### SUPPLIED DATA ###
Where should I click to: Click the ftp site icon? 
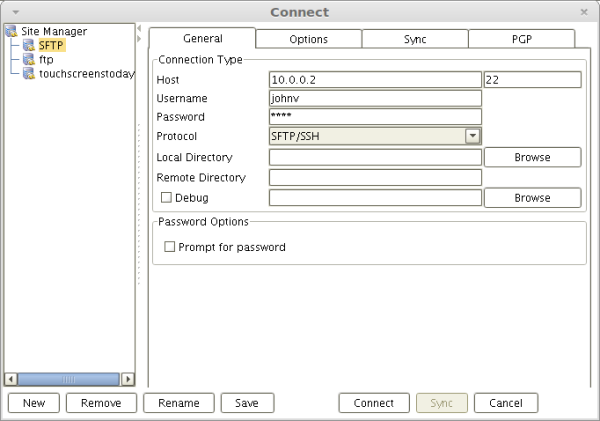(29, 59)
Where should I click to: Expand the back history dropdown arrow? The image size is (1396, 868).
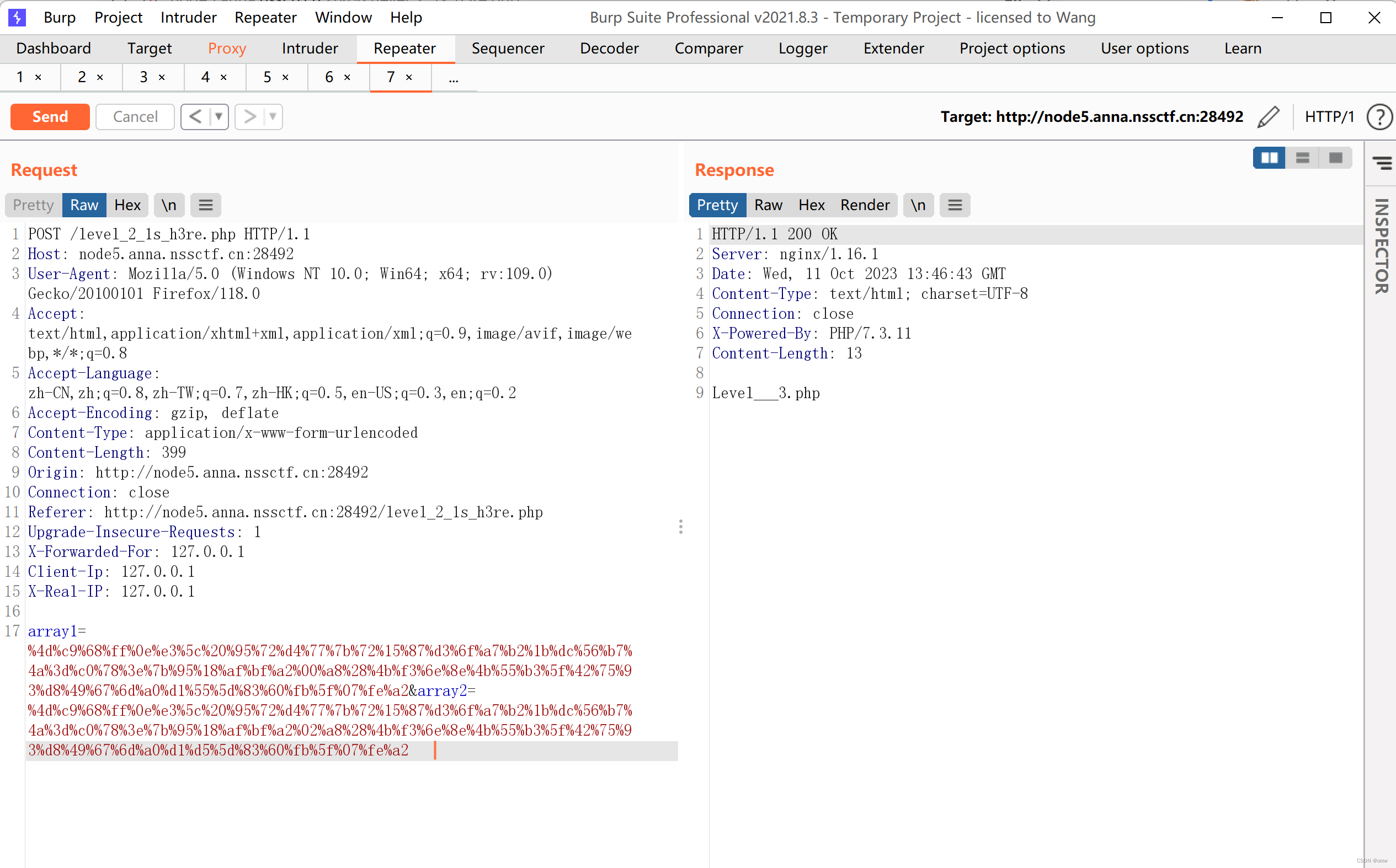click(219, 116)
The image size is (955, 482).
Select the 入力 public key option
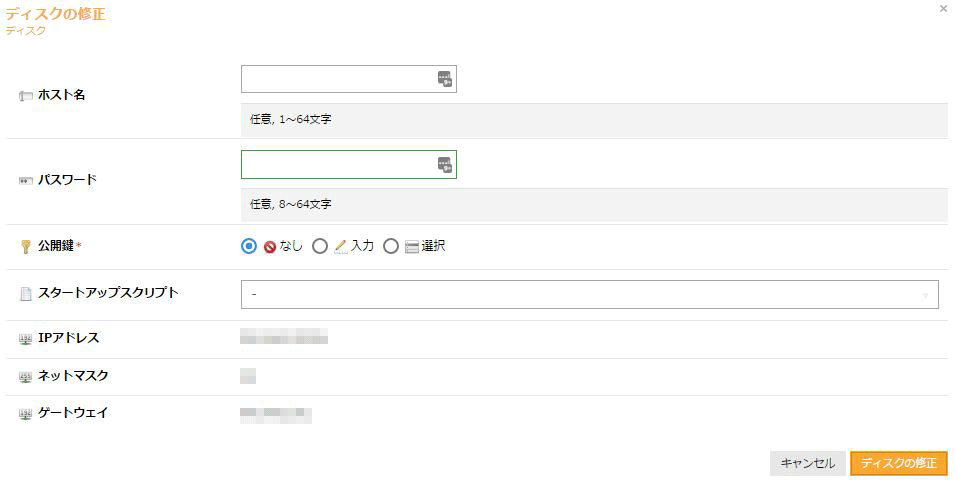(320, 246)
###
### SUPPLIED DATA ###
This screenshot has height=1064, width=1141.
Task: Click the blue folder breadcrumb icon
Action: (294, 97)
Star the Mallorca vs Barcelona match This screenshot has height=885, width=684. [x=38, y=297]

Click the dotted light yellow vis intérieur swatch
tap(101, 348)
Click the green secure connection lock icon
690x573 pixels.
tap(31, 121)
###
• AIM: Reproduce verbatim the part that opens with the line containing "Click the green secure connection lock icon" and closes with the line containing "tap(31, 121)", including both of those lines.

• RESPONSE BELOW:
Click the green secure connection lock icon
690x573 pixels.
tap(31, 121)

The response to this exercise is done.